## Work item
Leaving out every picture, copy the lines of the data exactly, from the first through the line containing "This screenshot has width=764, height=573.".

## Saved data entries
______________________________

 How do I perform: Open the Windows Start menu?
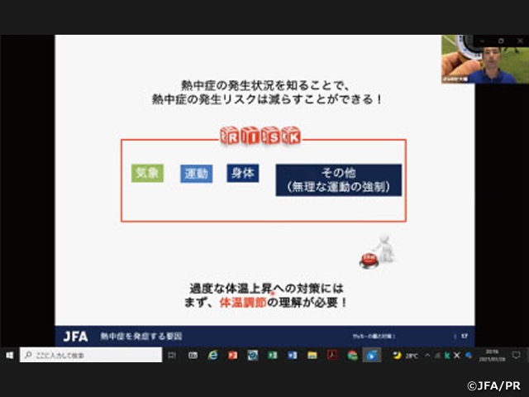pyautogui.click(x=9, y=355)
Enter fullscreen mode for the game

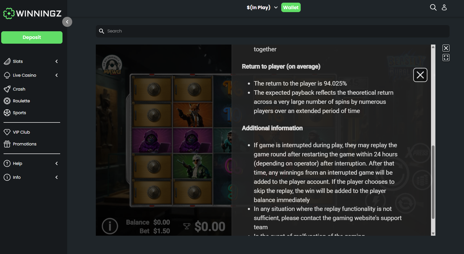click(446, 58)
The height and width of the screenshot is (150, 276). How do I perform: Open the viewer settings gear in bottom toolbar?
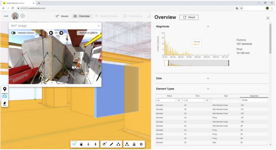click(x=141, y=144)
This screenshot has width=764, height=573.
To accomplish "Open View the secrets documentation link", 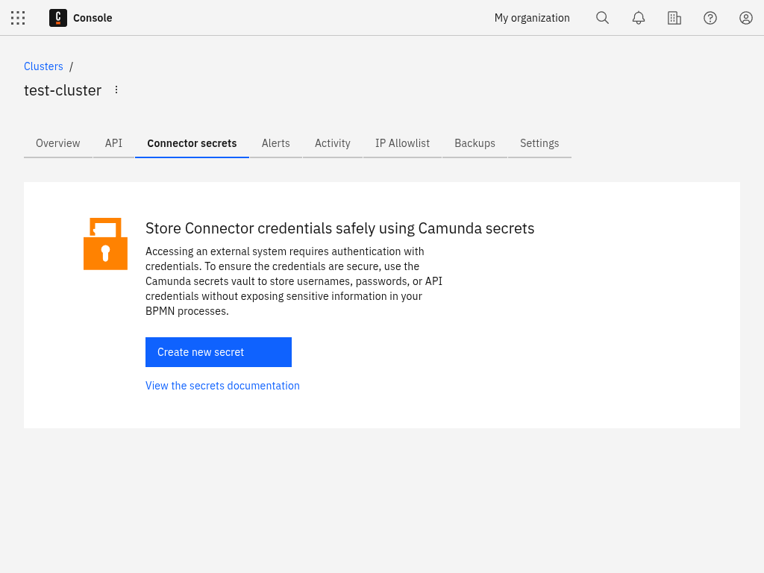I will pyautogui.click(x=222, y=386).
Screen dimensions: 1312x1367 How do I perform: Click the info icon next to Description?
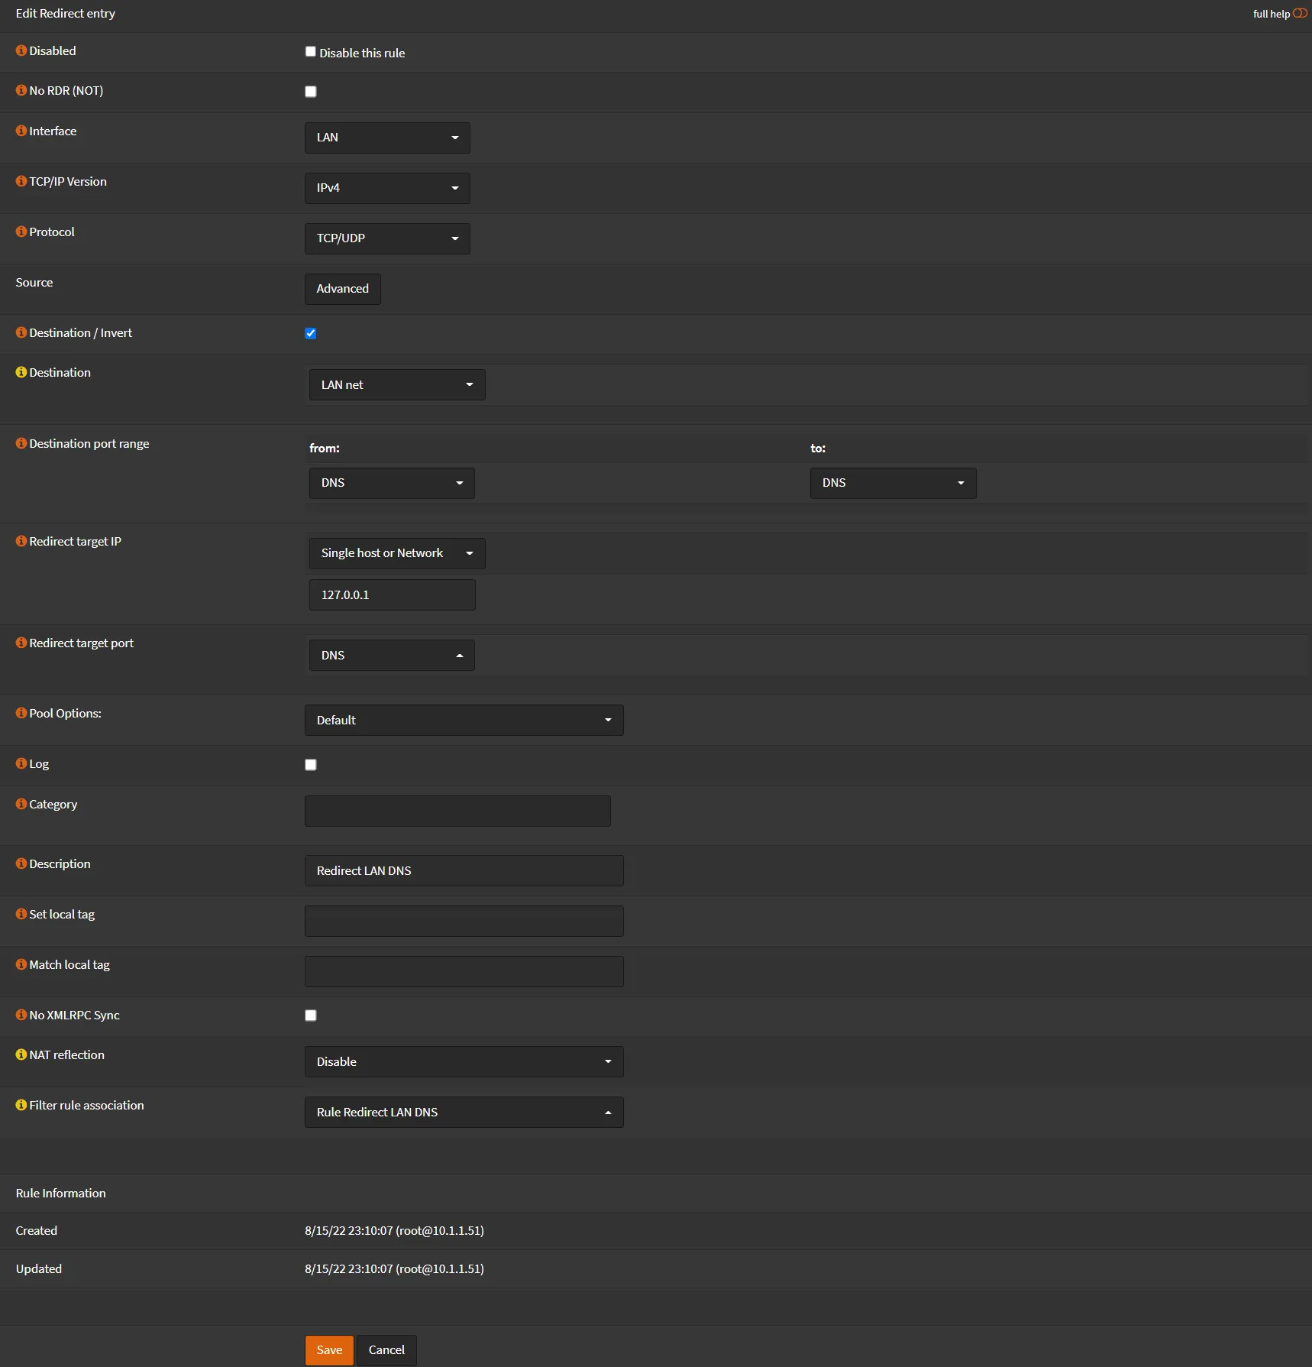pos(21,863)
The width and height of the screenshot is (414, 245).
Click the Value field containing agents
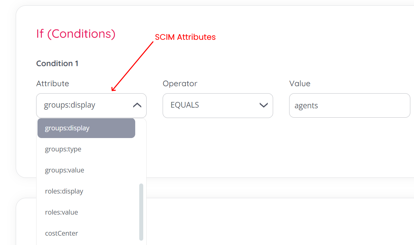tap(349, 106)
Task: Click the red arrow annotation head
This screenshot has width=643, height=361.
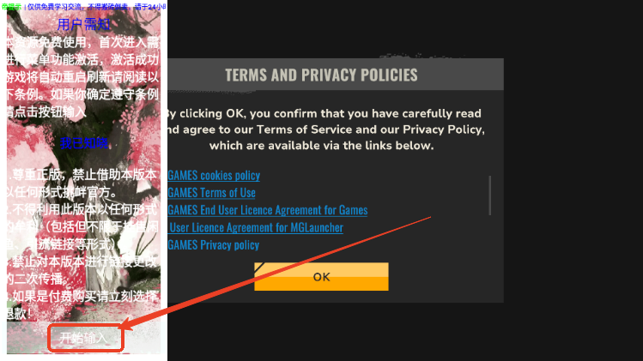Action: click(129, 324)
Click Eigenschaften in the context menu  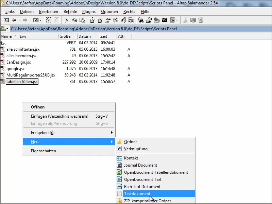[x=44, y=151]
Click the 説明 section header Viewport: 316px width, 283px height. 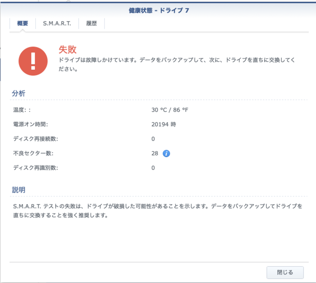point(19,190)
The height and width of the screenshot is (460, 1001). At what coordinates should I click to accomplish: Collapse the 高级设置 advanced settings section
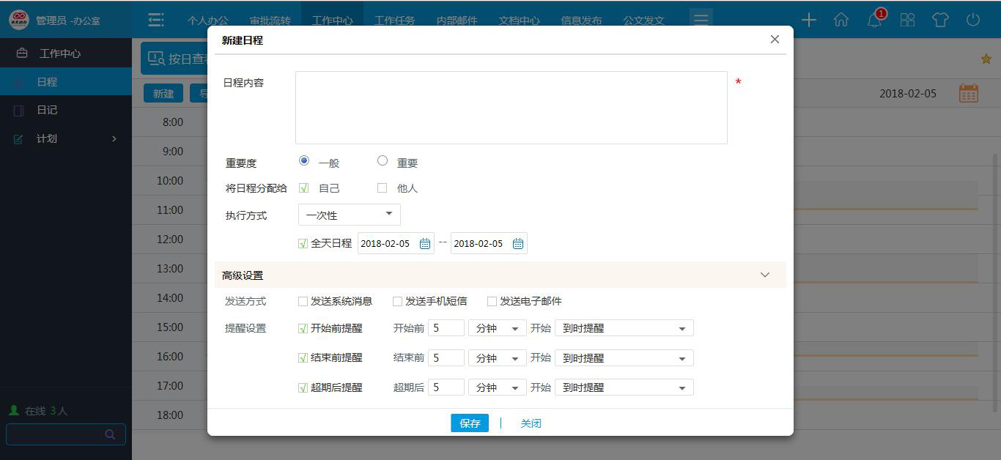click(x=764, y=275)
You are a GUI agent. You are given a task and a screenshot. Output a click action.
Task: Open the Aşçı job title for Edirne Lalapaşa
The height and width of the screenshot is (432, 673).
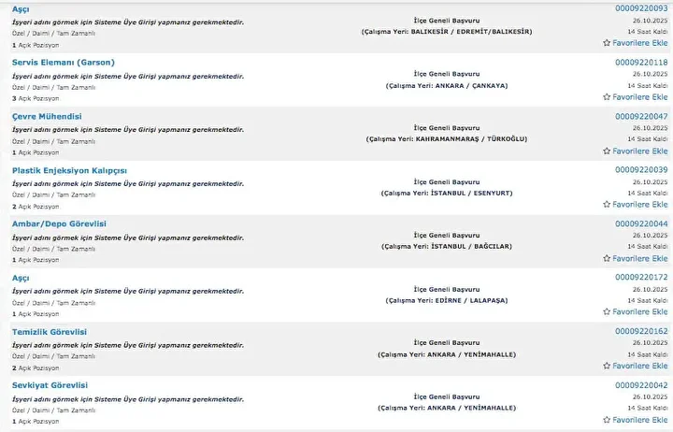pos(21,279)
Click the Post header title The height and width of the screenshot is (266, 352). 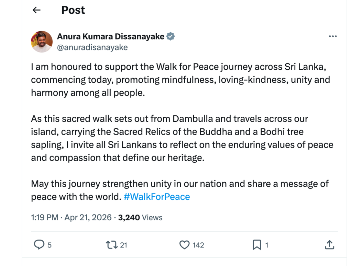tap(73, 10)
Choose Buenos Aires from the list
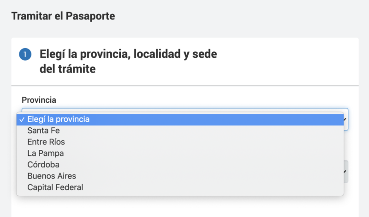This screenshot has height=217, width=369. (180, 176)
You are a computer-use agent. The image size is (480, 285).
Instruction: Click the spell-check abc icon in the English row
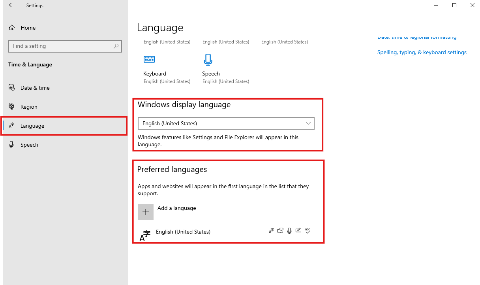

______________________________

## Result of the task
 How do I perform: Open the Windows Start menu?
pyautogui.click(x=9, y=355)
Enter fullscreen mode for the game

click(446, 58)
The height and width of the screenshot is (150, 276). How do I perform: Open the viewer settings gear in bottom toolbar?
click(x=141, y=144)
This screenshot has width=764, height=573.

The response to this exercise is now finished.